**TASK ITEM:**
The answer should be an exact repeat of the stretch of material below from the line containing "Given: Click cluster" through the line containing "Collapse the Recipients section chevron".

**MATERIAL TO PROCESS:**
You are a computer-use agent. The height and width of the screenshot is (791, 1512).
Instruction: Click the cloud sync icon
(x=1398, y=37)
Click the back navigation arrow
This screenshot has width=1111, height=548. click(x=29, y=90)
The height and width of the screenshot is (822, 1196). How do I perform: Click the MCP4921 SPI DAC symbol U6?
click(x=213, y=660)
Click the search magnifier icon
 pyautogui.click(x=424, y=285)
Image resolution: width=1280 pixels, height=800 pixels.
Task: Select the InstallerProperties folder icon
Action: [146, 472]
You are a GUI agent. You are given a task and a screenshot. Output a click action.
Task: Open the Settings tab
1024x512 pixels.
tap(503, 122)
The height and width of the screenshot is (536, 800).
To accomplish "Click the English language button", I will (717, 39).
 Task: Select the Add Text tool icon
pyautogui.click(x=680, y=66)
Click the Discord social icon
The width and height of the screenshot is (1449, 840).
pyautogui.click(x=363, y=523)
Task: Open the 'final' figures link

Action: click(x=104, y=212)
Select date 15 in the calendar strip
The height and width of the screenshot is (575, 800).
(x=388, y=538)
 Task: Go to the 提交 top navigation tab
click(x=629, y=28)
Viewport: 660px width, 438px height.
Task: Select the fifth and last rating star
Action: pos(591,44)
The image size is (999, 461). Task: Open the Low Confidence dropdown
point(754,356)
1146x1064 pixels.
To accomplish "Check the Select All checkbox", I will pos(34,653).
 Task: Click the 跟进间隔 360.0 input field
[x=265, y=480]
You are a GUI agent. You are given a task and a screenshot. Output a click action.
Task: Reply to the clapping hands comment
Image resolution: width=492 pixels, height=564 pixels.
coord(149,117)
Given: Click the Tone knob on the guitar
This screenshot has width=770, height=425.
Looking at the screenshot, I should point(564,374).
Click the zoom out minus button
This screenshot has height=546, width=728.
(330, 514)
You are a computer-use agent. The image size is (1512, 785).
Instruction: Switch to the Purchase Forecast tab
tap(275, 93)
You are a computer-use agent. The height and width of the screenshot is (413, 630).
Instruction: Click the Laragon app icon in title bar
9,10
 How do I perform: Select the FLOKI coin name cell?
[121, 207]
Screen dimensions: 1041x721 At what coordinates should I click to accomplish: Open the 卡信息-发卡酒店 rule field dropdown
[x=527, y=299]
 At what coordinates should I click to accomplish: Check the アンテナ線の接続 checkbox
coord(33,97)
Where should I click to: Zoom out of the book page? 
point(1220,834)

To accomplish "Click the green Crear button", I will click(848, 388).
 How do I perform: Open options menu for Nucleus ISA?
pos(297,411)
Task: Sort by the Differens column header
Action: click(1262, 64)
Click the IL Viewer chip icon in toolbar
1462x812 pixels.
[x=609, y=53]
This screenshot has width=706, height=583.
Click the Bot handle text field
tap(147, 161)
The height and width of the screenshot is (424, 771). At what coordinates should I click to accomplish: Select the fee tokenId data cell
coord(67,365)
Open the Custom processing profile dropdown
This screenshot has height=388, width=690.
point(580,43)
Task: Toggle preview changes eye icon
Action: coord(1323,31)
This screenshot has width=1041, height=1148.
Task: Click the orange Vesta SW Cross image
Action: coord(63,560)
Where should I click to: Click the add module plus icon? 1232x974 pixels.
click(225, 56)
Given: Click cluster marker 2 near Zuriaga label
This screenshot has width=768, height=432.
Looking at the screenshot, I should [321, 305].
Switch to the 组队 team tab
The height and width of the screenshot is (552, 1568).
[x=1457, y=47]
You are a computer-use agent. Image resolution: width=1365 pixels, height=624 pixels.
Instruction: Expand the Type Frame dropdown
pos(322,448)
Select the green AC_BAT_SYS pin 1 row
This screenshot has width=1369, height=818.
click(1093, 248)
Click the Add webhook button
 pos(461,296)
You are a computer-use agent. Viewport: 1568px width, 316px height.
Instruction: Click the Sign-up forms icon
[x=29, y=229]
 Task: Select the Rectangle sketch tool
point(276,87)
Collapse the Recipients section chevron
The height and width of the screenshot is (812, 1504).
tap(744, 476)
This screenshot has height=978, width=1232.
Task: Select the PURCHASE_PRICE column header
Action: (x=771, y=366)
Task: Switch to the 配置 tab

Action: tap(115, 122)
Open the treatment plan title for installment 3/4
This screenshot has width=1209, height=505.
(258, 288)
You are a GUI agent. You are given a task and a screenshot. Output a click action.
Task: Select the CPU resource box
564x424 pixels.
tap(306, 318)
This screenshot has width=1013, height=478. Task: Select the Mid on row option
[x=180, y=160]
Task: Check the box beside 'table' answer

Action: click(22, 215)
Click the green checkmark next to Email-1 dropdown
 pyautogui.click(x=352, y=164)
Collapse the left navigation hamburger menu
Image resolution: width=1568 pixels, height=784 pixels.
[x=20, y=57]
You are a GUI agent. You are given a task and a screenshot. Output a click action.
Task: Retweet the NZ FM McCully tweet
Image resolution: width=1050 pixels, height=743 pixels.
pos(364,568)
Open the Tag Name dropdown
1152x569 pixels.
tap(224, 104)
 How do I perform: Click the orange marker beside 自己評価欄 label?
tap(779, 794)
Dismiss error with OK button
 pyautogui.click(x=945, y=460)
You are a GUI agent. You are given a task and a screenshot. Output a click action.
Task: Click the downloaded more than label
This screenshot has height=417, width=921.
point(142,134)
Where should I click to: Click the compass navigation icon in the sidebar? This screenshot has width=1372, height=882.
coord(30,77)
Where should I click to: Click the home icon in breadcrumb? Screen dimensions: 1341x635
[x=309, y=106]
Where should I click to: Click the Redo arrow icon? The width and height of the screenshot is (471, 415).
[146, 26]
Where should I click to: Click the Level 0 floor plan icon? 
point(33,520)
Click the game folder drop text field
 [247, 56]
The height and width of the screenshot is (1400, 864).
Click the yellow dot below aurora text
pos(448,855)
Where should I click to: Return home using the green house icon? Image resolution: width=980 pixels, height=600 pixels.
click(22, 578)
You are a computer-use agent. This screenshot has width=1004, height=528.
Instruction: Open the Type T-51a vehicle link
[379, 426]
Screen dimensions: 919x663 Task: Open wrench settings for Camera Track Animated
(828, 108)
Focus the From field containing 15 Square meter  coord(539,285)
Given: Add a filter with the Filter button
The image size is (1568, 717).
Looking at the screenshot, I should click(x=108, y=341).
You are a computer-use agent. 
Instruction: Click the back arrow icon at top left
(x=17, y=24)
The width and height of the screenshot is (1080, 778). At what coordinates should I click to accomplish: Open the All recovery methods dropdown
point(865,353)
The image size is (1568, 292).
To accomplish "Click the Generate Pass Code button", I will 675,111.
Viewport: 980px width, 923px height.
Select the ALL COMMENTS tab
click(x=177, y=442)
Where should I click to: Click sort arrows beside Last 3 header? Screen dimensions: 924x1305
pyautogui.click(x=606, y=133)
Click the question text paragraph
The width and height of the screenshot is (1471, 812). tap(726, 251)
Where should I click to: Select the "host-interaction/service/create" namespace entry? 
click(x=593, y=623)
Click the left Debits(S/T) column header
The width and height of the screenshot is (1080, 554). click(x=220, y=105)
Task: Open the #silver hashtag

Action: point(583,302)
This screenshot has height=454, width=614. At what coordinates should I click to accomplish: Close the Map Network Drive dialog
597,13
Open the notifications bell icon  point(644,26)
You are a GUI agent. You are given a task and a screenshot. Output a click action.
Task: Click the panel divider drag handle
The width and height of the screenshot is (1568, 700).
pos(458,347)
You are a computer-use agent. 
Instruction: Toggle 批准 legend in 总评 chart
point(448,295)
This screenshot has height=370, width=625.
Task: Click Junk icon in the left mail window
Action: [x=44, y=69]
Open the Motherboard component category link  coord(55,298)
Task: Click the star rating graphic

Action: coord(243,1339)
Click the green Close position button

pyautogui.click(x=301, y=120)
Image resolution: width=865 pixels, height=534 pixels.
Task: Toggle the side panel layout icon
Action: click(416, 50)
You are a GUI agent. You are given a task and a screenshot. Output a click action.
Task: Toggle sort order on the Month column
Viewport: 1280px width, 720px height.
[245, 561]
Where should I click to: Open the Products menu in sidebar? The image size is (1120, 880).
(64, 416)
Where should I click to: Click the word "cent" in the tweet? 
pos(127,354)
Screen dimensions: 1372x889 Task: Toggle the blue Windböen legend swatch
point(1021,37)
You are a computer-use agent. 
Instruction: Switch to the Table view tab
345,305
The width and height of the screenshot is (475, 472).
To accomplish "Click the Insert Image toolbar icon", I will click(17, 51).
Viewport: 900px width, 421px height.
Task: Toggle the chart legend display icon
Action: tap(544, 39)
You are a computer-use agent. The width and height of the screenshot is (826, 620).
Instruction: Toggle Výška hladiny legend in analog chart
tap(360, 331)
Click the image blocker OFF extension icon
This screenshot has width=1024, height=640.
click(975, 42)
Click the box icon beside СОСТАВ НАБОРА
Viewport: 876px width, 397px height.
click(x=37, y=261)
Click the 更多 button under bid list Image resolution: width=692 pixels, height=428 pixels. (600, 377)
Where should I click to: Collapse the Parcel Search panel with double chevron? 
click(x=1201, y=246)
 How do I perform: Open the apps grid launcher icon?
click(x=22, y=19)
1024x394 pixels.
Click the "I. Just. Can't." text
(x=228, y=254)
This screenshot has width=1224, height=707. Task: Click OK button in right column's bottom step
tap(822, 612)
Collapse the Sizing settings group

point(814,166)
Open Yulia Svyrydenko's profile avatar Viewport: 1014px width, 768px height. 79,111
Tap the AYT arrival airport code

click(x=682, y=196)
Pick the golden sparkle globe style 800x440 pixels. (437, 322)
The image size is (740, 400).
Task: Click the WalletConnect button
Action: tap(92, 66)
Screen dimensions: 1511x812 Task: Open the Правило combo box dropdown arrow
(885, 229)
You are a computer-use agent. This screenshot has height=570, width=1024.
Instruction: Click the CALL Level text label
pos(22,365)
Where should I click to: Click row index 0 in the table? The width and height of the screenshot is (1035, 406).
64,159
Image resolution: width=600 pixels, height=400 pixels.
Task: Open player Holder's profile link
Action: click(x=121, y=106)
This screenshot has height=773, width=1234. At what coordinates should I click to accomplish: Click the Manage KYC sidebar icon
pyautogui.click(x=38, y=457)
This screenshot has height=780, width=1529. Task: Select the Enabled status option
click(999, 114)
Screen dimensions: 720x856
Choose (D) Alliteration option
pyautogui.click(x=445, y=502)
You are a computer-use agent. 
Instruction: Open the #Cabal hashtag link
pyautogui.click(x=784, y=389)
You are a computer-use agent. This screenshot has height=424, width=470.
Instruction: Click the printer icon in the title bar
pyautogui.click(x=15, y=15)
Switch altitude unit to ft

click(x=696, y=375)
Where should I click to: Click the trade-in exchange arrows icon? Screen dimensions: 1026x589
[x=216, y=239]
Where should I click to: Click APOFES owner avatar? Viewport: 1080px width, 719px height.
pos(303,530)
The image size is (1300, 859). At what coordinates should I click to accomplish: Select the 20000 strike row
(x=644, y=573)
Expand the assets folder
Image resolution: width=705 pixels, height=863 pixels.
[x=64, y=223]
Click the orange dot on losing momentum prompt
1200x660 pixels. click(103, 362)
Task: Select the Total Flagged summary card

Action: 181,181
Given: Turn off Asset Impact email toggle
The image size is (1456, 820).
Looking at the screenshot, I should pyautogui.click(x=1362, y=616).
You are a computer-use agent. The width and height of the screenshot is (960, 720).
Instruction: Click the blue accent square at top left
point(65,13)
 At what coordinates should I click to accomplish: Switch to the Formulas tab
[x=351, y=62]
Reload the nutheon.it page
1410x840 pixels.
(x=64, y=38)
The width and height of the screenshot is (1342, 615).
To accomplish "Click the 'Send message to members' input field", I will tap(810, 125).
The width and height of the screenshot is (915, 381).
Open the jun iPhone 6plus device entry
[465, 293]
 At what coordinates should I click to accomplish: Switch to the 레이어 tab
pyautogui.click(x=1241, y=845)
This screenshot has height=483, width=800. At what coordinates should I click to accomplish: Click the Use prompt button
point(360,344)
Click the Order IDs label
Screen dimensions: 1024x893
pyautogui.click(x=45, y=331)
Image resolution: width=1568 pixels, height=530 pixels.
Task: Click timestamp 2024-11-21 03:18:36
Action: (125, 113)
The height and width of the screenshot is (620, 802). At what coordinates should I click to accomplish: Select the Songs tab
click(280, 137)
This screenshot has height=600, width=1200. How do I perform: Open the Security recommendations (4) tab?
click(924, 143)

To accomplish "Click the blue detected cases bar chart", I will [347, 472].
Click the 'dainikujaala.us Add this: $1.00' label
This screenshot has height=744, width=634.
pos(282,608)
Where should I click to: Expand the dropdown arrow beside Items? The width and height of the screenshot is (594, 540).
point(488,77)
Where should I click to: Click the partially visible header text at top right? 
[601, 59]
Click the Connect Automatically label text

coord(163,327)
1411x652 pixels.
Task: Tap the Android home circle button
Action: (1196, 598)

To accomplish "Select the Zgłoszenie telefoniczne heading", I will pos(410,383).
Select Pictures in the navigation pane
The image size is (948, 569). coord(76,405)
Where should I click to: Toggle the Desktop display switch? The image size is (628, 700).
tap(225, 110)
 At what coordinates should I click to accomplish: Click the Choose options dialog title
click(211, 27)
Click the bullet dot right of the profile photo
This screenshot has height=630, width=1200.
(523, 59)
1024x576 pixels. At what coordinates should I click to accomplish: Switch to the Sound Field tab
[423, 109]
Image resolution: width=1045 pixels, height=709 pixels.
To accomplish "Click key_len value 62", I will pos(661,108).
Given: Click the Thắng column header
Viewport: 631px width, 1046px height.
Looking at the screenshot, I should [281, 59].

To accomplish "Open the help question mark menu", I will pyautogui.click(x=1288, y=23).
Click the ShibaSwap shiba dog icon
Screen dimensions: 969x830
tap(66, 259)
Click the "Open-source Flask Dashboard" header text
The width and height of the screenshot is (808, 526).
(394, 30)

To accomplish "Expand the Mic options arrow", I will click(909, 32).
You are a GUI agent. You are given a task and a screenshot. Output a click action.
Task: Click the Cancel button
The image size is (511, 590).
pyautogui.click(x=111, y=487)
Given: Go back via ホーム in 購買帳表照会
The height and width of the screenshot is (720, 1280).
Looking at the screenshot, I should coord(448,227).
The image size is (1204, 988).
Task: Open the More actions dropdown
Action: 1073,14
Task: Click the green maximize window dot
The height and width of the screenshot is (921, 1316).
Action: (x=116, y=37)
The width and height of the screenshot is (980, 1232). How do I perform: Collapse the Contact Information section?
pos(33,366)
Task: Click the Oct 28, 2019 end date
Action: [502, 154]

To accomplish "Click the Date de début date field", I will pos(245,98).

**SOLUTION TO THIS TASK:**
Given: Click cluster marker 2 near Zuriaga label
This screenshot has width=768, height=432.
Looking at the screenshot, I should [321, 305].
Switch to the 组队 team tab
The height and width of the screenshot is (552, 1568).
[x=1457, y=47]
You are a computer-use agent. Image resolution: width=1365 pixels, height=624 pixels.
Instruction: Expand the Type Frame dropdown
pos(322,448)
Select the green AC_BAT_SYS pin 1 row
This screenshot has width=1369, height=818.
click(1093, 248)
Click the Add webhook button
 pos(461,296)
You are a computer-use agent. Viewport: 1568px width, 316px height.
Instruction: Click the Sign-up forms icon
[x=29, y=229]
 Task: Select the Rectangle sketch tool
point(276,87)
Collapse the Recipients section chevron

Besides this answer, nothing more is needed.